Following three cult movies that ran in theaters in 2013, 2014 and 2016, "The Purge" will be coming to the small screen next. Set to debut on both USA Network and Syfy channels simultaneously, the show has been scheduled for airing in 2018. However, it won't have the same concept as the movies.

"The Purge" on television will focus on the non-Purge days, according to Blumhouse Television executive Jason Blum. Instead of telling a story about that one special day in the year when people can legally kill and commit every crime imaginable (a.k.a. The Purge), the show's episodes will dramatize what happens in the other 364 days when the "no crime law" is not in effect.

Jason Blum and "The Purge" movie director James DeMonaco expect the television show will run as a 10-episode anthology. They hope the show will lay the groundwork for the fourth movie offering, which has also been set for a 2018 release.

Exploring backstories

When "The Purge" TV show was in development last year, James DeMonaco expressed that the television format would be a good way for exploring backstories as it couldn't be done in the movies. "What might be interesting in a TV show is with a flashback narrative," he told Cinemablend in 2016. "If you start on Purge Night but you go back to show how people have gotten to where they are," he added.

Successful franchise

To date, the thriller franchise grossed over $320 million in the box office, with the third film "The Purge: Election" raking more than half of its profit.

The movies were made with a small budget of about $10 million each. Expanding the franchise on television is expected to make the franchise more successful.

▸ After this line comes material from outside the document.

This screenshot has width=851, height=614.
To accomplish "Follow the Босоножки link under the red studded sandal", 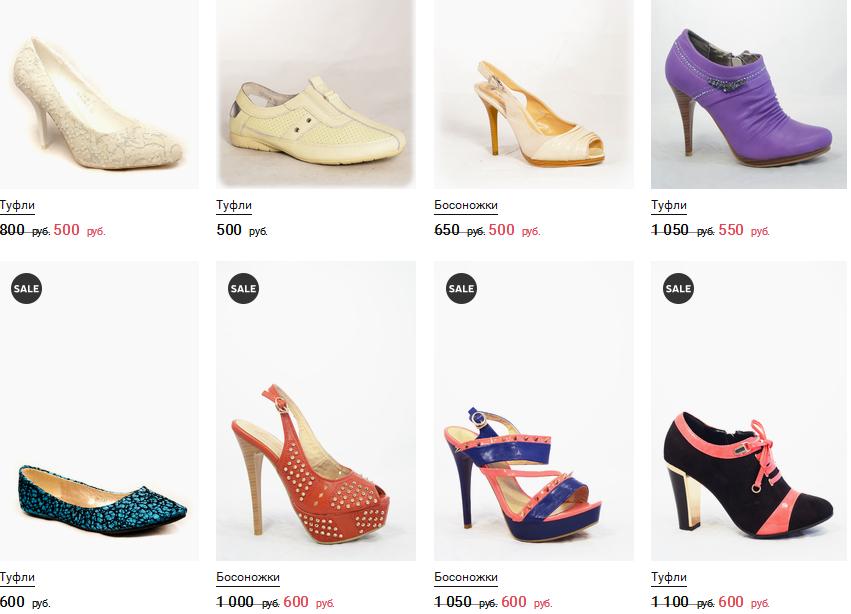I will pyautogui.click(x=247, y=577).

The first movie, "The Purge," starred Ethan Hawke and Lena Headey. It focused on a rich Los Angeles family who became the target of gangs during Purge Night. The movie was set in just one house.

The second movie, "The Purge: Anarchy," starred Frank Grillo, Zach Gilford, Keile Sanchez and Michael K. Williams. This time, it explored Los Angeles' neighborhoods and the people who tried to last through the 12 hours of Purge Night.

The third film, set in 2040, once again starred Frank Gillo with Elizabeth Mitchell. She played Senator Charlie Roan, a leading presidential candidate who witnessed her family get butchered on Purge Night 18 years ago. This time, the law also abolished protection for government officials like Roan and Gillo's Leo Barnes, a retired cop, became her protector.